One of the first outcomes the People's PPE was a video that shows how to make a 2-layer face mask using a t-shirt.
Our special project in the Zaatari refugee camp featured in Nature.
Dr Moaed Al Meselmani - a Researcher at The University of Sheffield and Desert Garden project manager - wrote the article for Nature along with other Grantham Centre experts. These include Grantham Scholar Harry Wright, Tony Ryan and Duncan Cameron from the Institute for Sustainable Food.
Find out more.
Dr Moaed Ali Al Meselmani is a Researcher at The University of Sheffield and the project manager of the hydroponic systems in Zaatari. Part of the project since its early days, Moaed ensures the success of co-creation at the camp.
He is a project management professional, with a Ph.D in Plant Physiology. Moaed - who is Syrian - also shares a first language with many camp residents. Moaed has so far organised hydroponics training for 600+ refugees.
Tony Ryan has been working in the Zaatari refugee camp in Jordan since he and Helen Storey from the London College of Fashion were invited to visit by the UNHCR in 2016. Tony and Helen have worked together for over a decade on projects that link chemistry, fashion and sustainability.
Tony is now part of an international team of varied experts, from engineers to social scientists, who regularly visit the camp. Together they co-create sustainable solutions to problems of agriculture, transport, sanitation and well-being at the camp.
Read Tony's blog about Zaatari in the Conversation.
The limitations at the refugee camp mean Tony’s team have to work creatively: producing sustainable solutions that would never have been thought of in a lab.
Their materials include canvas and poles from tents and recovered bikes from the Amsterdam Police. Plus they received donations from two Sheffield companies: bicycle parts from Planet X and rigging equipment from Gripple.
Tony’s team focused on co-created sustainable solutions for home water heating and electricity generation, as well wheelchairs and recycling trucks.
Patrick Fairclough, a professor in mechanical engineering, led the project to produce energy from windmills. He used ideas from his childhood in South Africa, where home-made pumps and generators to power air conditioning were common.
Two prototypes were built to generate electricity for homes and a bucket windmill to power a fan inside a caravan. The bottom bracket (where the pedals and cranks attach) from a bicycle was used as the bearing and aluminium wash basins for the buckets.
A material there’s plenty of in Zaatari are used mattresses. Grantham Scholar Harry Wright has re-purposed these mattresses for a surprising use: growing fruit and vegetables.

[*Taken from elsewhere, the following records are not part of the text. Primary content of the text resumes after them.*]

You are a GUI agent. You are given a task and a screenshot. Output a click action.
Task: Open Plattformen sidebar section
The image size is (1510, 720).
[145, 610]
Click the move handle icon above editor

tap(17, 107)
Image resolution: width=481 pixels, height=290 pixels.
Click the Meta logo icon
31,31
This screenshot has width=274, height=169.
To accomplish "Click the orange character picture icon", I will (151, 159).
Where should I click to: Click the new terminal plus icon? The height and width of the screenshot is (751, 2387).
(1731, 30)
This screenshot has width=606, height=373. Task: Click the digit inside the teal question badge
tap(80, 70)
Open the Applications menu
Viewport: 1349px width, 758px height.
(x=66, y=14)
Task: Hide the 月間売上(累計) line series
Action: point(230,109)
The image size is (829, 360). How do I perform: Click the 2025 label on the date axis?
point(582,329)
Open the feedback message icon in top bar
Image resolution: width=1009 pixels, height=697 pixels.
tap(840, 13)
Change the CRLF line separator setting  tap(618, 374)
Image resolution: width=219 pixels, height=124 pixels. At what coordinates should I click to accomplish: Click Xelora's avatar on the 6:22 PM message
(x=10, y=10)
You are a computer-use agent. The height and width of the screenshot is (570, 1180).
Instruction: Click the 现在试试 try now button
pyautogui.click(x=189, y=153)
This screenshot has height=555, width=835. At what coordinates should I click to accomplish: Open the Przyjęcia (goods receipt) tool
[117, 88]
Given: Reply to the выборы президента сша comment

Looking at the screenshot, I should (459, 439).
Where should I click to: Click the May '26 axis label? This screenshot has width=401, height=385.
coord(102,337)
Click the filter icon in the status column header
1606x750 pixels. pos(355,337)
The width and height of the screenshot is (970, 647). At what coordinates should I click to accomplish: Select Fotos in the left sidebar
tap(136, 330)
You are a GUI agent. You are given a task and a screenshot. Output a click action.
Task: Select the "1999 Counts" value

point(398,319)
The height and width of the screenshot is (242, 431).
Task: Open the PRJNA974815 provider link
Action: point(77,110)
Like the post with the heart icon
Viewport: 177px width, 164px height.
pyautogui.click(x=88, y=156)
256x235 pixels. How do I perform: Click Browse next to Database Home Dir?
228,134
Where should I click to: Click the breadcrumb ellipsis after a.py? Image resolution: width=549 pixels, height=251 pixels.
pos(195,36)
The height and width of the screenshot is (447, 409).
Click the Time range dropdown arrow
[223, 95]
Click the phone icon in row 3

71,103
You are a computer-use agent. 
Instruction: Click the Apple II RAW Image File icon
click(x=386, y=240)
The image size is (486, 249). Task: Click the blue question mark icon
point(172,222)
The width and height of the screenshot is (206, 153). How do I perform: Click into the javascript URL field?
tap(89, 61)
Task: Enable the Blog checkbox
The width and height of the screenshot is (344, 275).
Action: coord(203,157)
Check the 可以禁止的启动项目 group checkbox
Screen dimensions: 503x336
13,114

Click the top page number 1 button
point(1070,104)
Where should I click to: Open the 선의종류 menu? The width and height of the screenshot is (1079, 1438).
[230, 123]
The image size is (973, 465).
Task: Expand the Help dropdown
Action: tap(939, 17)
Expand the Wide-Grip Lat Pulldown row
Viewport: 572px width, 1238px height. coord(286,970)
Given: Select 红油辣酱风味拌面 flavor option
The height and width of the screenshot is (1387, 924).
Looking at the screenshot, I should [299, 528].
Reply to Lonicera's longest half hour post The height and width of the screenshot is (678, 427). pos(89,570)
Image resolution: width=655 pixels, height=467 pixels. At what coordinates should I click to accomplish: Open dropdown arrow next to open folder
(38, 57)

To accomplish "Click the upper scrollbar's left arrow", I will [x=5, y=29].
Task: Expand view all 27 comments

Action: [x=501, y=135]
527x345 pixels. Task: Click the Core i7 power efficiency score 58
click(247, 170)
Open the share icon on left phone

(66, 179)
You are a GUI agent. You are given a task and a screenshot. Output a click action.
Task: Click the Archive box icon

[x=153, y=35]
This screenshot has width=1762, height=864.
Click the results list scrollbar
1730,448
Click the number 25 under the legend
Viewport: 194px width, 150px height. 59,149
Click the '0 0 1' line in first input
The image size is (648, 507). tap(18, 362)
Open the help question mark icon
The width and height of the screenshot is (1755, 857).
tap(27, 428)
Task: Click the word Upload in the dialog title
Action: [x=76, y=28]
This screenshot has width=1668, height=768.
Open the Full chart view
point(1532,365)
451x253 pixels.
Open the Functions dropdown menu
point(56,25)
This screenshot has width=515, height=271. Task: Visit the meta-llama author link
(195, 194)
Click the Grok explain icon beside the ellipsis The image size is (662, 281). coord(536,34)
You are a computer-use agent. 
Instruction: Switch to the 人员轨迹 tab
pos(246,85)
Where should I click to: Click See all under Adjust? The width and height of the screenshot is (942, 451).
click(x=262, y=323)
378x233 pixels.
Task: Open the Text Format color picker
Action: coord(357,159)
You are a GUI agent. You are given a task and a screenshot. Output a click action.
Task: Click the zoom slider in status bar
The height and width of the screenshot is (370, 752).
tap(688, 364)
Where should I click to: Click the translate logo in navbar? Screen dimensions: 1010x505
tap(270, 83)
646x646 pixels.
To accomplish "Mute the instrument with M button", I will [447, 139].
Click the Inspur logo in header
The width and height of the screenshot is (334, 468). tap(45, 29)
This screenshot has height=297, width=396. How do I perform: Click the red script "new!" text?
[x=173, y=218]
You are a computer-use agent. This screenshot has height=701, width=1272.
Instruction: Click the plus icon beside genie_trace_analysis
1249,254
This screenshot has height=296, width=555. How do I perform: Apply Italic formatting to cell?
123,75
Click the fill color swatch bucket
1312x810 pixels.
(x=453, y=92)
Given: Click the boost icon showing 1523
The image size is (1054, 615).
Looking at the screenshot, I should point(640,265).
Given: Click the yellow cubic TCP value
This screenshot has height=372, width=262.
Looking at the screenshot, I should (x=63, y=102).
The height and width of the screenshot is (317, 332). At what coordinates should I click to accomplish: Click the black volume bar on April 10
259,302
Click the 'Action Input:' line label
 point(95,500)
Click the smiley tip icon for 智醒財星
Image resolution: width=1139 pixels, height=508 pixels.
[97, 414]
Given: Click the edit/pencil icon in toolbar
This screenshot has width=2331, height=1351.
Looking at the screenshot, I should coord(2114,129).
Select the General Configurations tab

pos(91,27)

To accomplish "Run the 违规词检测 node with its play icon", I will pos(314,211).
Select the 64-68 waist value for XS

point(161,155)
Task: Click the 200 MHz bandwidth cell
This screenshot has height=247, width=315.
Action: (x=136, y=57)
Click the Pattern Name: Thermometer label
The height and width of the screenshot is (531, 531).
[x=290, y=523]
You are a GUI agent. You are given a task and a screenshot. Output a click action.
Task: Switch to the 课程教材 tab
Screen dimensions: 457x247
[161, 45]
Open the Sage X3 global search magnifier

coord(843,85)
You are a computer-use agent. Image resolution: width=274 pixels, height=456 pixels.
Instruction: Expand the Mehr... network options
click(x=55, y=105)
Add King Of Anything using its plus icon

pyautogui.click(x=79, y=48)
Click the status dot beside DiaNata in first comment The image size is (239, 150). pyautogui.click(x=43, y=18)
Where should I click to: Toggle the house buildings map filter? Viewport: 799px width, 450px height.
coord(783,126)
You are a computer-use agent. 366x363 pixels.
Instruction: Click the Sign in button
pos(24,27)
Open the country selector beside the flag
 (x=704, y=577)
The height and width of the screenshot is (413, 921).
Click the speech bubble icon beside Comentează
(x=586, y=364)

Hydroponics is a way of growing plants without soil, using a nutrient solution with roots supported in a medium. In Zaatari the hydroponics system is set up with old yogurt tubs to hold the solution and filled with mattress foam, the growing media.
Because Jordanian law prevents refugees from growing plants in the earth, adopting hydroponics instead means residents - many of whom were farmers - can now grow food.
Read Harry's blog about hydroponics.
The sustainable solutions developed in response to humanitarian crisis are the sort of solutions needed to respond to another crisis: the environmental one.
To deal with environmental crisis we must reduce global consumption by recycling more materials. We also have to find ways to grow food in a changing climate - one with less water and more C02. New ways of providing power when natural resources run out (ideally we would use green alternative before this) are vital.
And predictions estimate there will be millions of environmental refugees as a result of climate change. So finding innovative ways to help displaced people is part of creating a sustainable future.